Ni 368 (Nippur 00368) is the upper half of a large four-column clay tablet artifact that contains a significant portion of "Inanna's Descent to the Netherworld" in Sumerian cuneiform. The other half is known as CBS 9800, and provides many lines towards the afterlife myth. This tablet was the basis of Samuel N. Kramer's subsequent translations of the myth. This half was cataloged by Stephen H. Langdon and Edward Chiera as part of an archaeological survey in the late 1800s by the University of Pennsylvania. The tablet is located at the Penn Museum in Philadelphia.
This artifact contains lines 3-57 (column I) and 58-84, 89-113 (column II). CBS 9800 contains lines 114-167 (column III), and 168-211 (column IV) of the Sumerian afterlife myth.
Tablet discovery and publication
This clay tablet was first published as plate number 33 by Stephen Langdon in 1914 as part of a work on tablets from the Nippur expeditions in 1893. This same plate contained artifact Ni 2279, a small tablet containing lines 3-23 of "Inanna's Descent."
Before passing away in 1933, Chiera was working on publishing his artifact discoveries at the University of Chicago's Oriental Institute. His work was posthumously published in 1934 in Sumerian Epics and Myths In this publication were the first images of Ni 368 (plate number 50), one important part that connects to CBS 9800. Because Chiera only published sketches of the artifacts, it would take several years before other scholars would translate what they meant.

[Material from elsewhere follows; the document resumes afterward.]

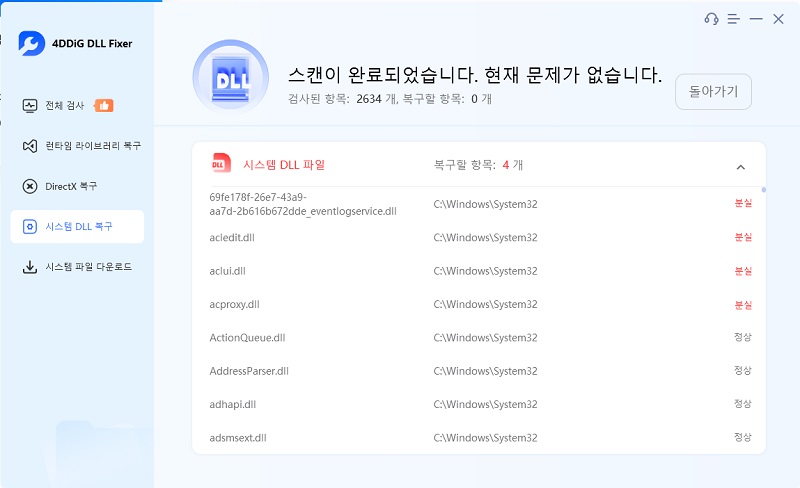The height and width of the screenshot is (488, 800).
Task: Click the 시스템 DLL 복구 icon
Action: coord(29,227)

Importance for "Inanna's Descent"
In 1942, Samuel Kramer published a translation (and collation) of "Inanna's Descent," where the line numbers were carefully mapped out for this artifact. This publication is referred to as PAPS 85 in citations, short for the Proceedings of the American Philosophical Society; however, the journal seems to have gone defunct in 2015.
Kramer also published a revised translation of these artifacts in 1951 (in the Journal of Cuneiform Studies) as part of his many revisions to the myth's decipherment. This 1951 version of "Inanna's Descent" would remain as the main version of the myth until William R. Sladek published a revised translation in 1974.